Le retour de J. Slauerhoff en France
Le phrasé des mers
Pure coïncidence sans doute. L’année de la mort de Jan Jacob Slauerhoff (1898-1936) paraissait un roman de Georges Simenon dont le personnage central rappelle par bien des aspects, ainsi que le relève le biographe Wim Hazeu*, ce poète néerlandais : le huis clos « africain » 45o à l’ombre met en effet en scène Donadieu, un médecin de marine qui « ne se mêlait de rien, restait calme et serein, avec un soupçon de raideur qu’on attribuait aux origines protestantes de sa famille […]. C’était sa manie […] de s’occuper des autres, non pour intervenir dans leur existence, non pour se donner de l’importance, mais parce qu’il ne pouvait rester indifférent aux êtres qui défilaient devant lui, qui vivaient sous ses yeux, glissant vers une joie ou une catastrophe ». De même que le protagoniste issu de l’esprit de Simenon, Slauerhoff a servi à bord de bâtiments qui reliaient l’Europe à l’Afrique de l’Ouest ou effectuaient la ligne Java-Chine-Japon, montrant une réelle empathie pour son prochain, en particulier les passagers les moins bien lotis, tout en sachant garder
avec la plupart d’entre eux une saine distance. Autre similitude : un usage maîtrisé de l’opium (« On savait qu’il fumait, lui, modérément d’ailleurs, deux ou trois pipes chaque jour. Peut-être l’opium était-il à la base de son flegme ? »). De constitution fragile, souffrant d’asthme depuis sa plus tendre enfance, le Néerlandais dégingandé – 1, 84 m pour guère plus de 65 kg – a souvent cherché une forme de soulagement dans les drogues jusqu’à ce que la tuberculose le terrasse. Et comment ne pas penser non plus à Slauerhoff en lisant la dernière phrase de 45o à l’ombre : « Quant à Donadieu, il faisait de nouveau les Indes, repérait les passagères en mal d’émotions et les initiait à l’opium, certains soirs, dans sa cabine. Mais le bruit courait qu’il n’en profitait jamais. » Grand séducteur, errant en permanence entre plusieurs maîtresses et amies – son mariage en 1930 avec la ravissante danseuse Darja Collin (photo ci-dessus) se traduira par une rapide désillusion –, il lui arrivait de se défiler alors que la femme à laquelle il s’intéressait n’opposait plus aucune résistance ou se montrait trop entreprenante.

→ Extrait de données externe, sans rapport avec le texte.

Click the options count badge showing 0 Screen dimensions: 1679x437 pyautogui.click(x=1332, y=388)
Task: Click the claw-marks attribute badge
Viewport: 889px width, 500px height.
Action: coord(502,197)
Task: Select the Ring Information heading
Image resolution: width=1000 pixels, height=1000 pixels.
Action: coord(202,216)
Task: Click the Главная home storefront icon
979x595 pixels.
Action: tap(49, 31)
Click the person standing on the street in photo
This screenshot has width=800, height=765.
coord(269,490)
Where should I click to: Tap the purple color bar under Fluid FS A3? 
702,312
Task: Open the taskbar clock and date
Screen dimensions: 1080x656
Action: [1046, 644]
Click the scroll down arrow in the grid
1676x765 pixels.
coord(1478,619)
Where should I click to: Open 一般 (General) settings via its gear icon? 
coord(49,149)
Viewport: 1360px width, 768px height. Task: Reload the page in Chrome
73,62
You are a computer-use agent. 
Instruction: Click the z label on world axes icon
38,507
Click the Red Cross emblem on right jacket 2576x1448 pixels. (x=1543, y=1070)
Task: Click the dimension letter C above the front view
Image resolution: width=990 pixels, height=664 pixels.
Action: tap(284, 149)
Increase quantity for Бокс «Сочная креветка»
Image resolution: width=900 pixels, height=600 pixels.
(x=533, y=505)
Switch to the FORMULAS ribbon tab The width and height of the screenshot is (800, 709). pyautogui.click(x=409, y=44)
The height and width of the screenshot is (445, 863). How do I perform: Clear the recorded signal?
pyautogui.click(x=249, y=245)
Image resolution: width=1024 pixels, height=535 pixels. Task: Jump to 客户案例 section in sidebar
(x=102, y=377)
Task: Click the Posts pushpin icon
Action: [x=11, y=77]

Auteur de trois romans, de vingt-cinq nouvelles, d’une pièce de théâtre consacrée à la grande figure de l’histoire coloniale batave Jan Pietersz. Coen (1587-1629), de critiques et d’essais - dans lesquels il se dévoile souvent et dont une part non négligeable porte sur des auteurs français du XIXe siècle et du début XXe –, de récits de voyage et de traductions, J. Slauerhoff demeure sans doute avant tout aux Pays-Bas un grand nom de la poésie de l’entre-deux-guerres : une œuvre qui regroupe environ cinq cents poèmes, une poignée ayant été écrits en français (voir le recueil Fleurs de marécage, 1929), quelques autres transposés dans cette même langue pour diverses revues ou anthologies, la dernière en date étant Poètes néerlandais de la modernité.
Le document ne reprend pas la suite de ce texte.